> REQUIREMENT
First find the line containing "The height and width of the screenshot is (720, 1280)." in the data, then set it down exactly along with every line after it, through the last.

> TASK INPUT
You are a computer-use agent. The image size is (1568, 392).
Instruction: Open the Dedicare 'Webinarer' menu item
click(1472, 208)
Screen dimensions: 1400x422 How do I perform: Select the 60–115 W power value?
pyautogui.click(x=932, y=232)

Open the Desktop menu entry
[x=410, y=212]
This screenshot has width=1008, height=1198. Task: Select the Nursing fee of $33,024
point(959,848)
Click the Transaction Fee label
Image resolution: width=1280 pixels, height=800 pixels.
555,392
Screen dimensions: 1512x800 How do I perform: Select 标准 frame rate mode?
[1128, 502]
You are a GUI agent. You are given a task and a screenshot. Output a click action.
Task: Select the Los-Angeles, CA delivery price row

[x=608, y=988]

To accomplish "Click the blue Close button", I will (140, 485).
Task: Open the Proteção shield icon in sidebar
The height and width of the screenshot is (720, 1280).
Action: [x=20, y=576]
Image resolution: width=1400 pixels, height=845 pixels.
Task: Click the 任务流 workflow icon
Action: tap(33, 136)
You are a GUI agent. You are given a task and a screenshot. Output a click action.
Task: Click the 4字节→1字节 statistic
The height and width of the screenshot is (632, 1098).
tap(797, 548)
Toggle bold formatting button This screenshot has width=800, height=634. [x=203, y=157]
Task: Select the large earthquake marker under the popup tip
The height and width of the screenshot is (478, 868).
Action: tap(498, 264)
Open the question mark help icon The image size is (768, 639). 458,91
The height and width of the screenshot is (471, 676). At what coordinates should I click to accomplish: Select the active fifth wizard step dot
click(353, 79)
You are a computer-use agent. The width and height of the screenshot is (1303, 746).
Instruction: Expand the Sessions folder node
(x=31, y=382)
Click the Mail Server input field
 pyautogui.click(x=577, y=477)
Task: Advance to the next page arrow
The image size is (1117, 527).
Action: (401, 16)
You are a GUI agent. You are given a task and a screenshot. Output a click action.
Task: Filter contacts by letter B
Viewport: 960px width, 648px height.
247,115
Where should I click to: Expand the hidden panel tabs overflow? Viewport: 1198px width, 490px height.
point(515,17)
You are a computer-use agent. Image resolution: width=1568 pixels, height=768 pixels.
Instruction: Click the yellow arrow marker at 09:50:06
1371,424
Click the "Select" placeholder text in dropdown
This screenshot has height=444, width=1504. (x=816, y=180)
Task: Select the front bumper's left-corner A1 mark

> EXERCISE RESULT
The height and width of the screenshot is (720, 1280).
Action: [x=20, y=576]
Image resolution: width=1400 pixels, height=845 pixels.
Task: Click the 任务流 workflow icon
Action: tap(33, 136)
You are a GUI agent. You are given a task and a screenshot. Output a click action.
Task: Click the 4字节→1字节 statistic
The height and width of the screenshot is (632, 1098).
tap(797, 548)
Toggle bold formatting button This screenshot has width=800, height=634. [x=203, y=157]
Task: Select the large earthquake marker under the popup tip
The height and width of the screenshot is (478, 868).
Action: tap(498, 264)
Open the question mark help icon The image size is (768, 639). 458,91
The height and width of the screenshot is (471, 676). At what coordinates should I click to accomplish: Select the active fifth wizard step dot
click(353, 79)
You are a computer-use agent. The width and height of the screenshot is (1303, 746).
Instruction: Expand the Sessions folder node
(x=31, y=382)
Click the Mail Server input field
 pyautogui.click(x=577, y=477)
Task: Advance to the next page arrow
The image size is (1117, 527).
Action: (401, 16)
You are a GUI agent. You are given a task and a screenshot. Output a click action.
Task: Filter contacts by letter B
Viewport: 960px width, 648px height.
247,115
Where should I click to: Expand the hidden panel tabs overflow? Viewport: 1198px width, 490px height.
point(515,17)
You are a computer-use agent. Image resolution: width=1568 pixels, height=768 pixels.
Instruction: Click the yellow arrow marker at 09:50:06
1371,424
Click the "Select" placeholder text in dropdown
This screenshot has height=444, width=1504. (x=816, y=180)
Task: Select the front bumper's left-corner A1 mark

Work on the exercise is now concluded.